II. The carrier has records that the returns/renewals are based on but the
auditor has determined that they are incomplete. This is the most difficult
type of situation to defend if the carrier chooses to dispute the audit results
as they actually do have something to present to the hearing officer or
whomever and it now becomes your job to prove to the officer that the
records are incomplete. It is very important in this process to document in
detail every step you took and everything you examined that made you
determine that miles were missing. The more detail you have the better
off you will be. Again the supervisor or manager will be making the audit
call on this type of audit so as been stated over and over: DOCUMENT,
DOCUMENT, DOCUMENT everything.
III. The carrier was estimating miles in one or more jurisdictions
on the IRP renewal when the records support actual mileage
in these jurisdictions. THIS IS NOT A PROBLEM IN IFTA.
This is one of the areas where IFTA and IRP vary.
Depending on the situation this can be a very simple issue or
an extremely complex one. If the unit operating the miles
has been in the fleet prior to the audit year the miles will
most always be changed to actual. Every jurisdiction
currently has its own procedures on how this is handled.

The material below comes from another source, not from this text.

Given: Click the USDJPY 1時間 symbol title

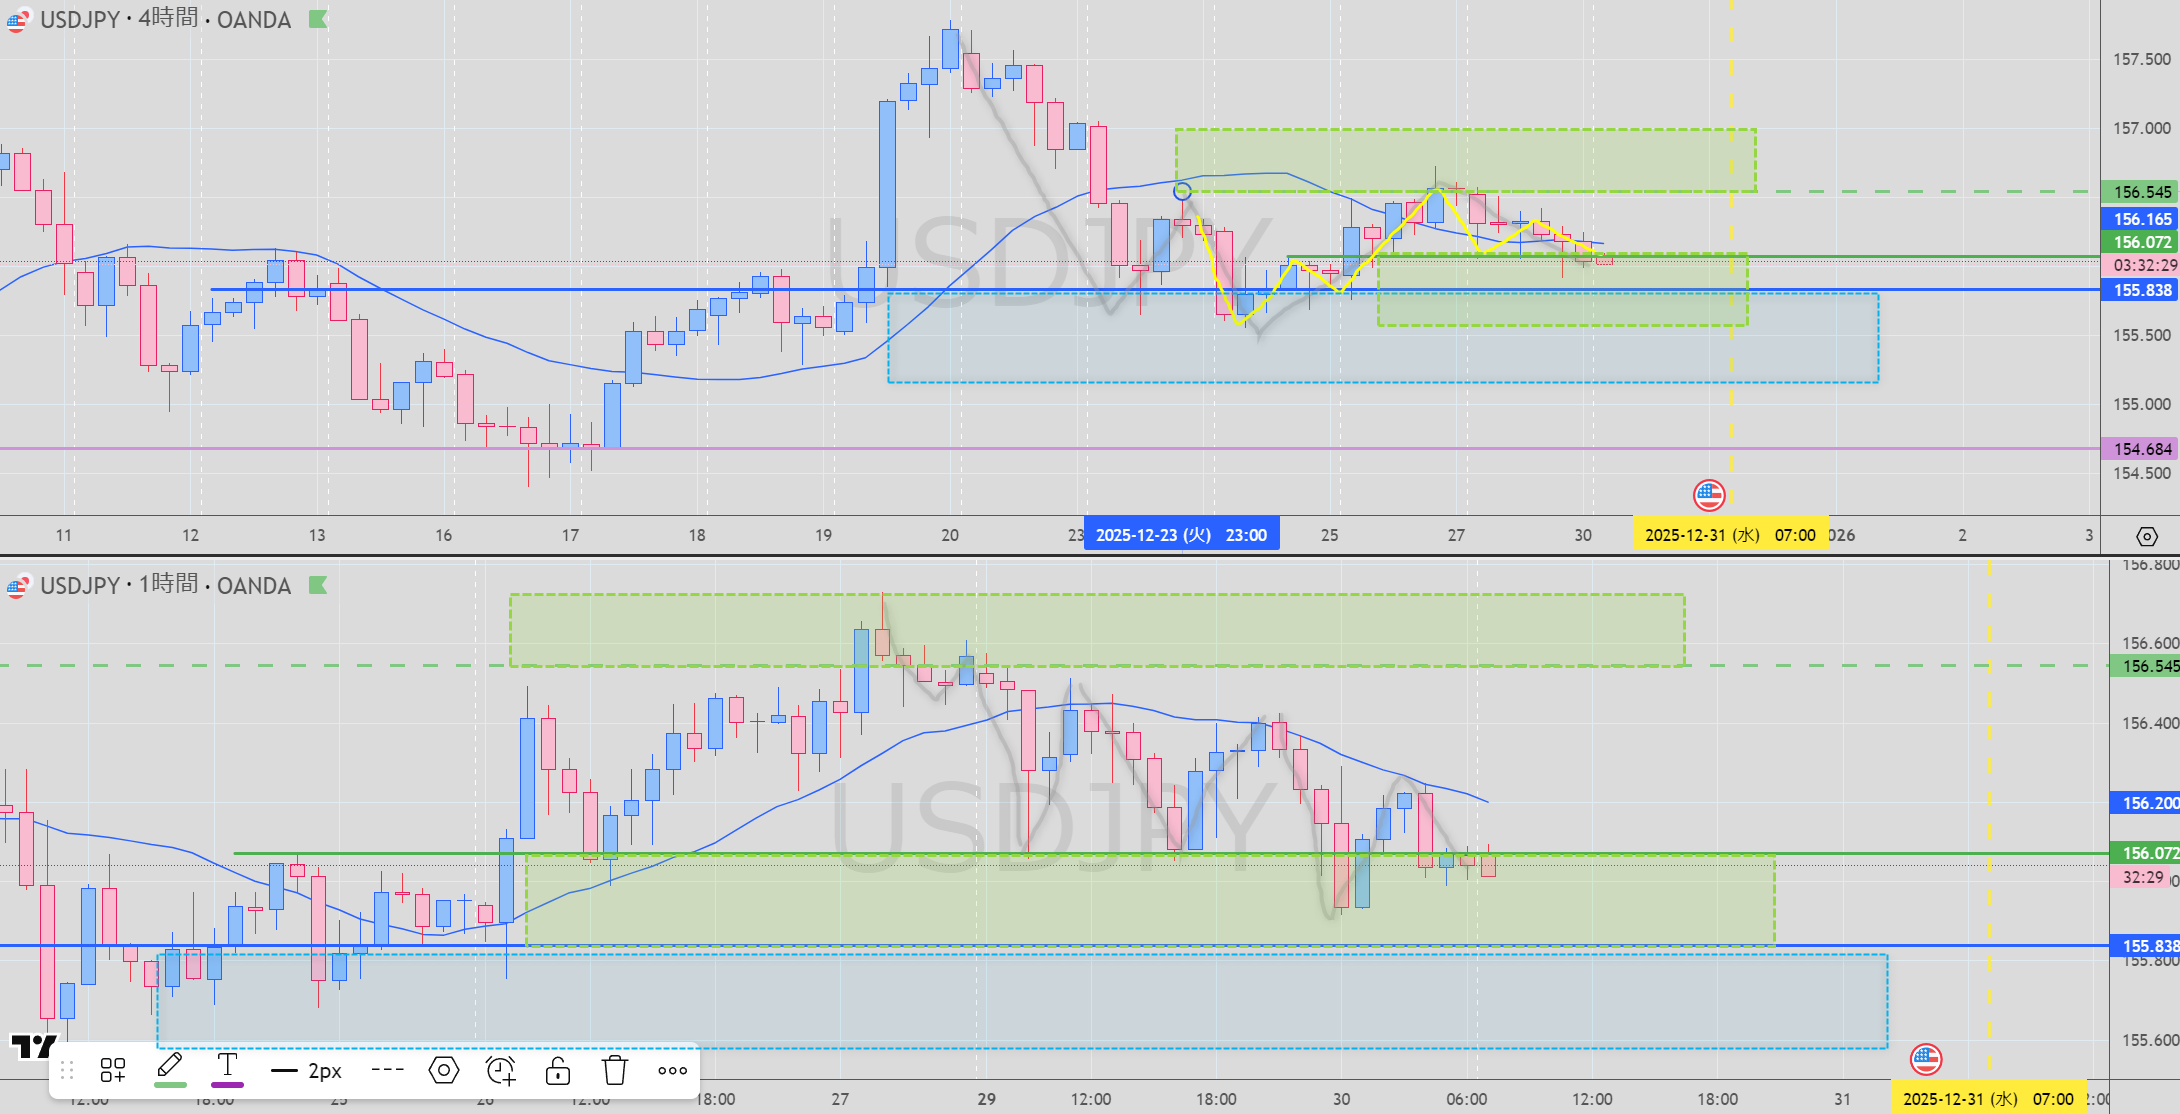Looking at the screenshot, I should pyautogui.click(x=165, y=585).
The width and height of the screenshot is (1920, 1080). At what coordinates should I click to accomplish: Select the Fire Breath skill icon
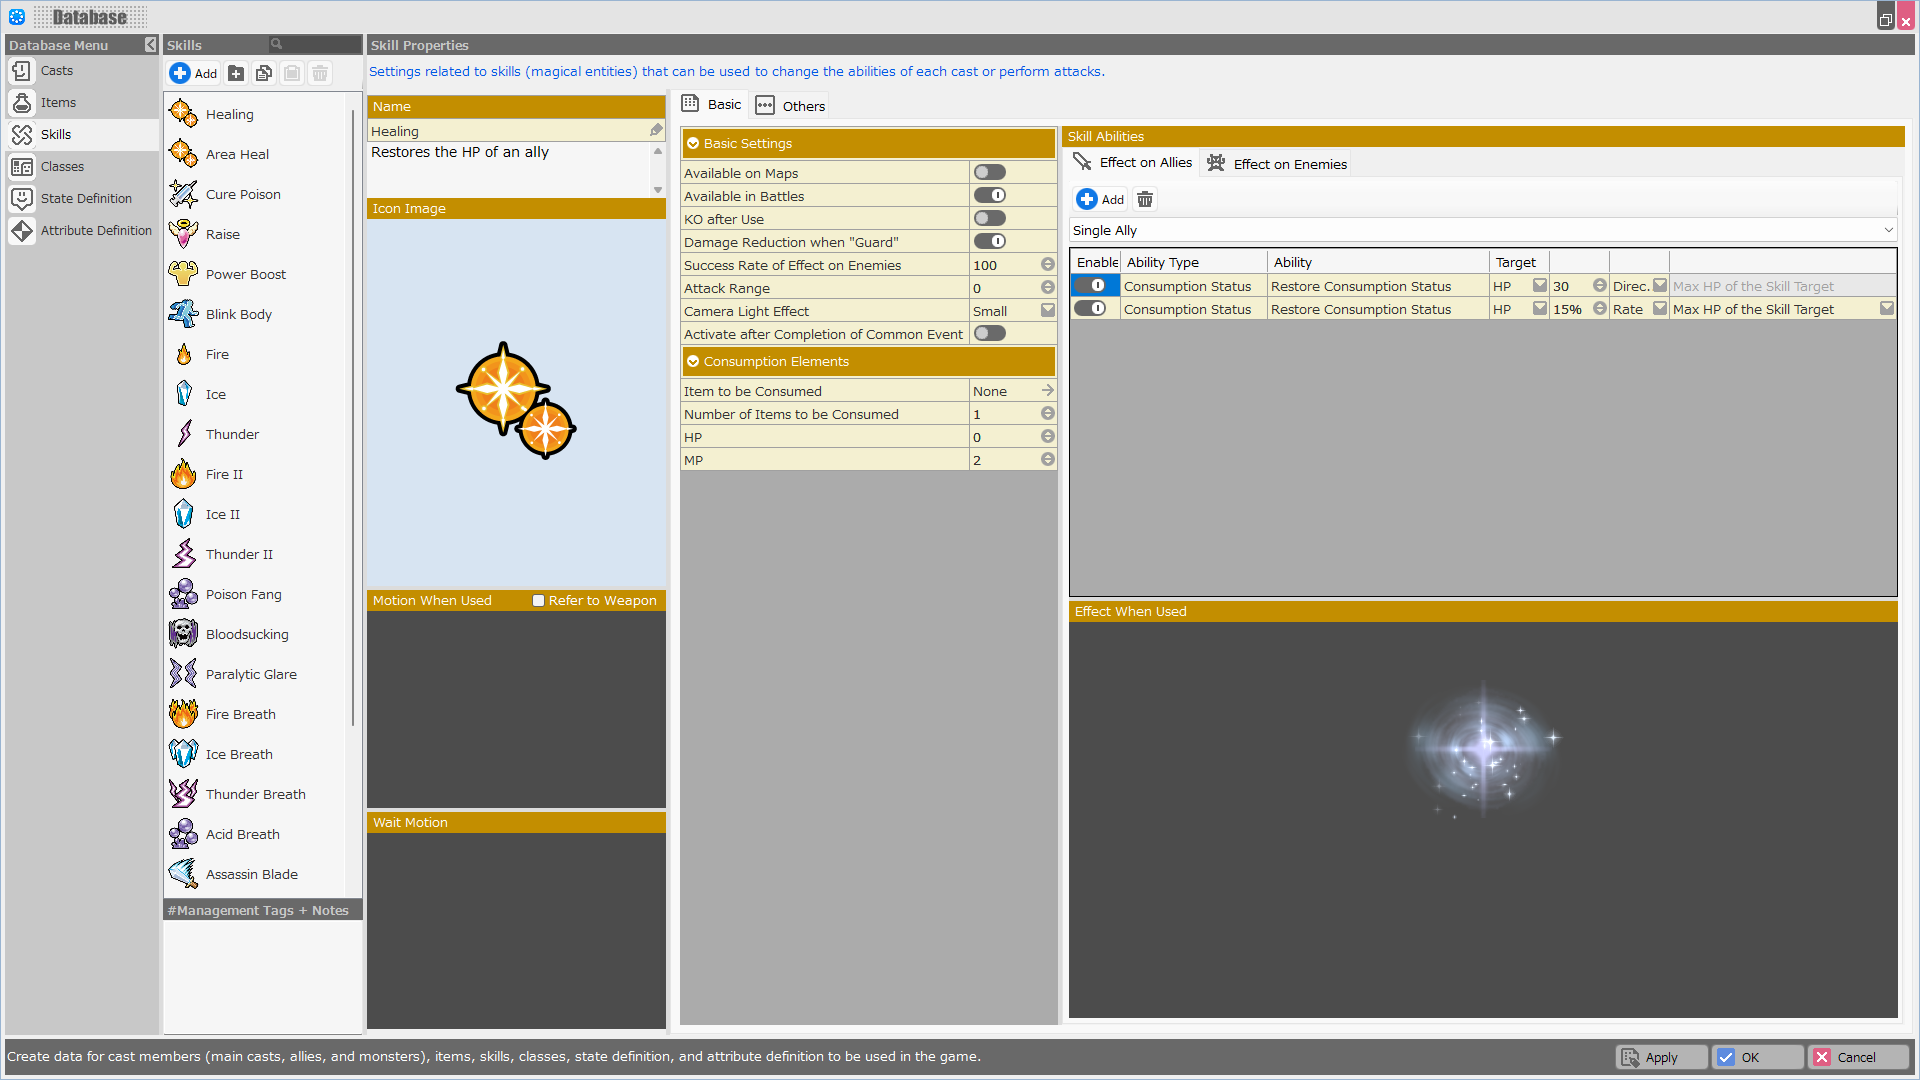pyautogui.click(x=184, y=714)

Again the supervisor or manager will be making the audit call
on this type of audit so as been stated over and over:
DOCUMENT, DOCUMENT, DOCUMENT everything
IV.The carrier has actual miles in the jurisdiction but does
not show any activity. Again each jurisdiction has its
own way of handling this situation. Again the
supervisor or manager will be making the audit call on
this type of audit so as been stated over and over:
DOCUMENT, DOCUMENT, DOCUMENT everything.